··· Data shown
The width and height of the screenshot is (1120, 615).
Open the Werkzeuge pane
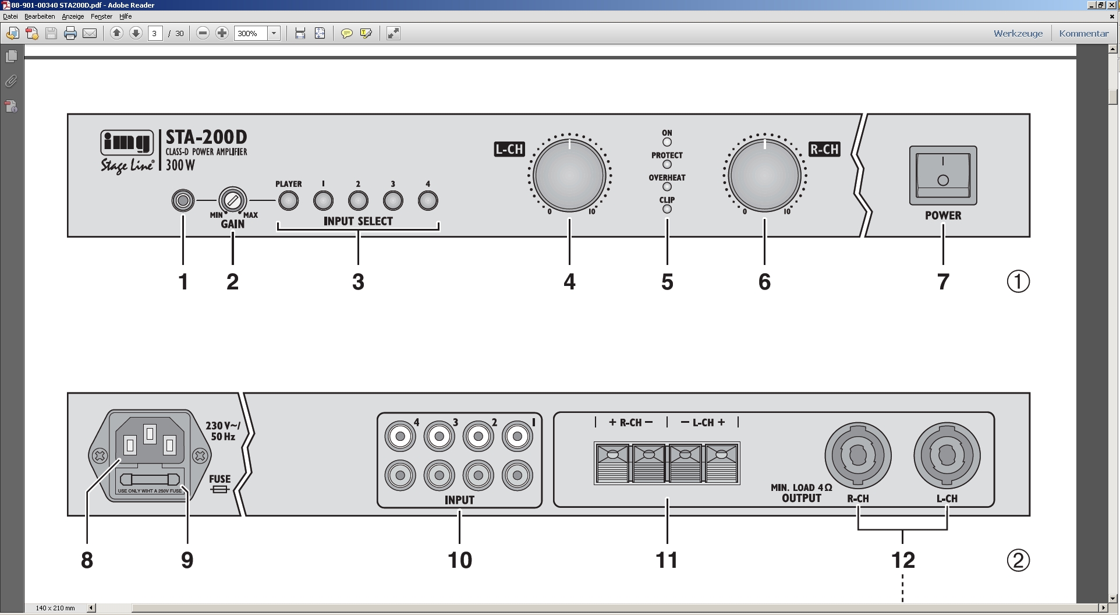click(1018, 33)
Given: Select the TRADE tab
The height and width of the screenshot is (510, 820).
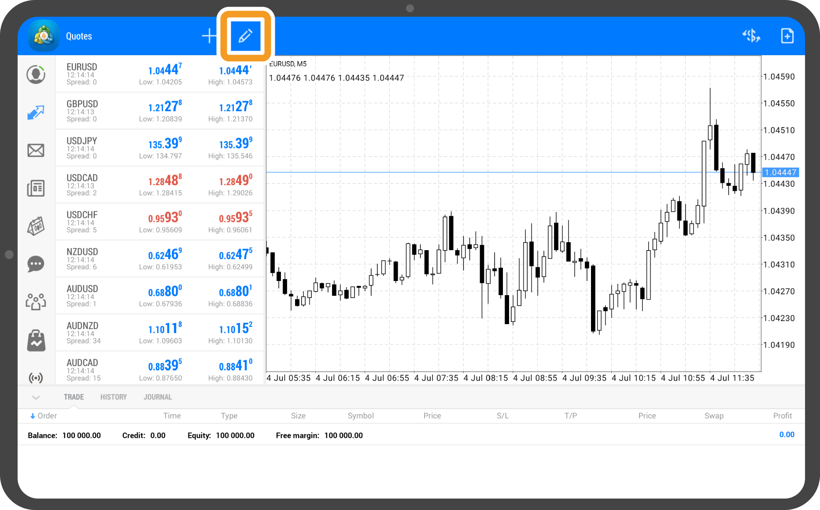Looking at the screenshot, I should (x=74, y=397).
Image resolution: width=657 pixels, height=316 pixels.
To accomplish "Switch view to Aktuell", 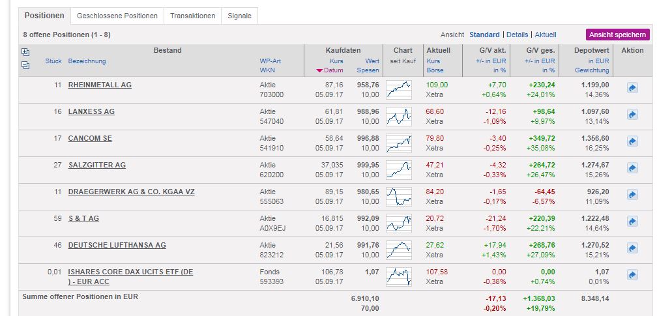I will point(546,35).
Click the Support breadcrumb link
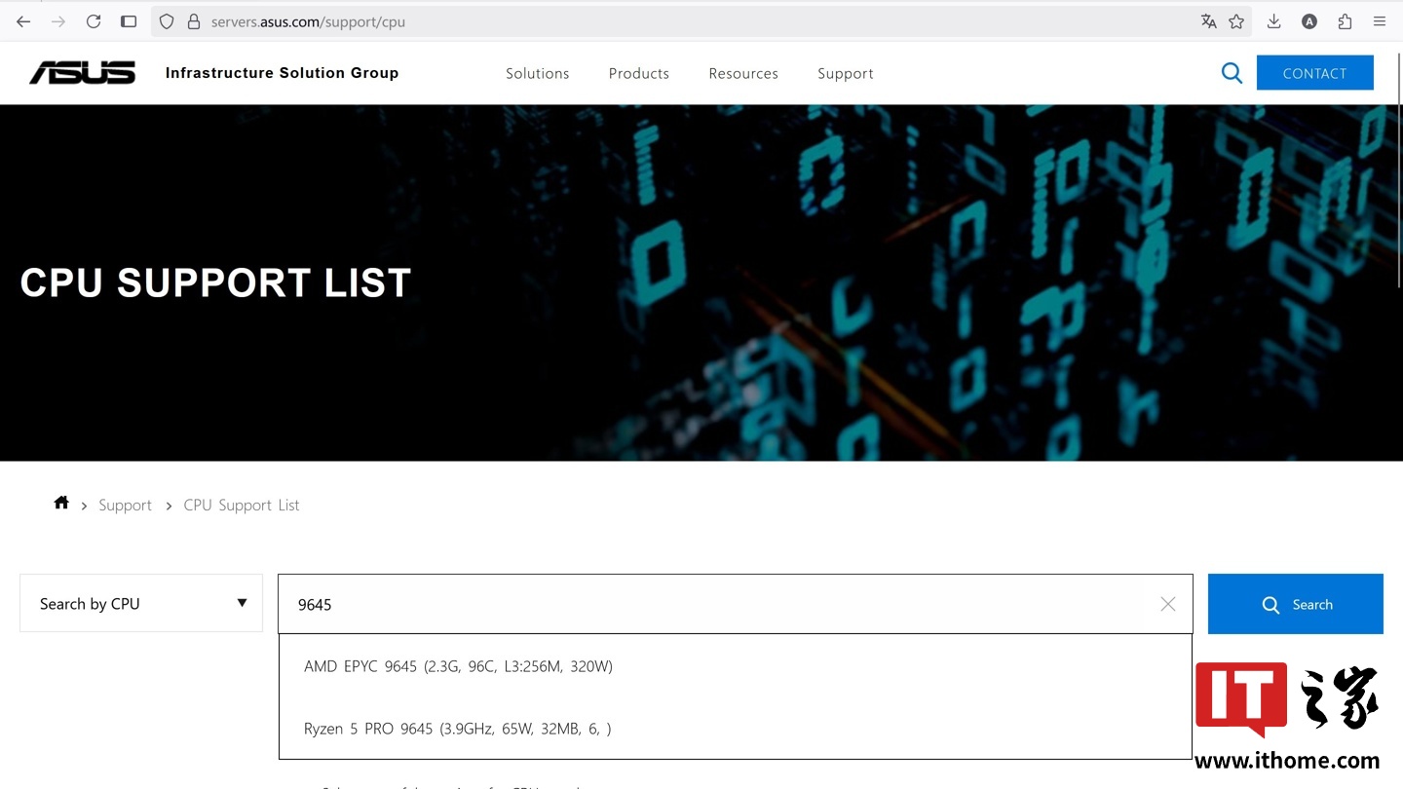Screen dimensions: 1403x789 125,505
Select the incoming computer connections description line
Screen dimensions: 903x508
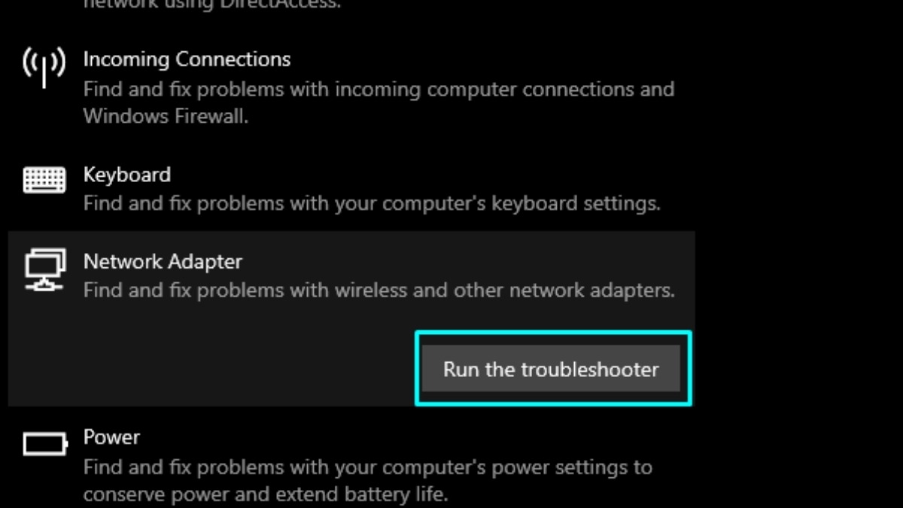[379, 90]
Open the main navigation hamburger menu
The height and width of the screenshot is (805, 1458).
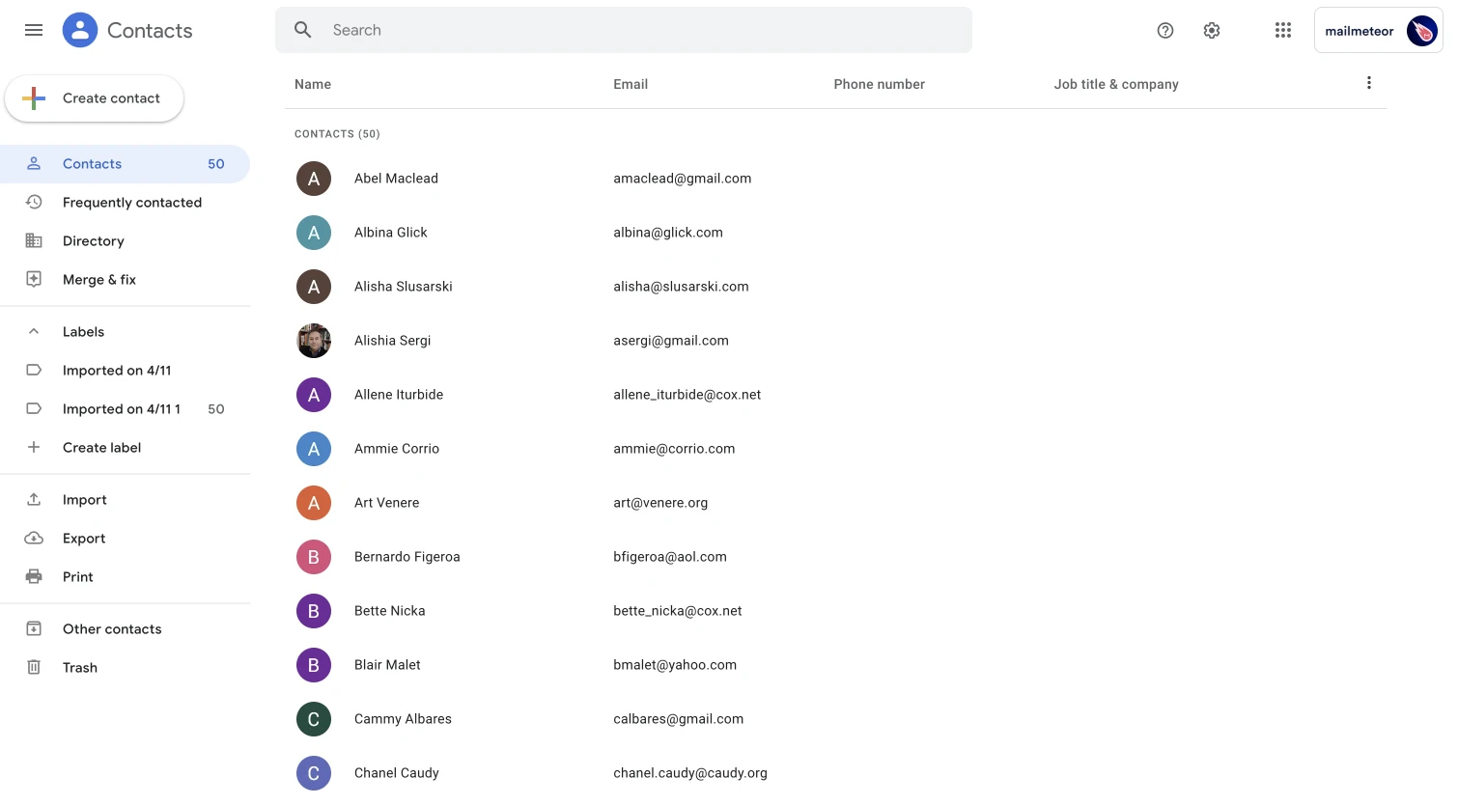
······
What to produce - Return each full line of the entries that contains the word "Select".

Result of this task -
Given: Select the TRADE tab
Select the incoming computer connections description line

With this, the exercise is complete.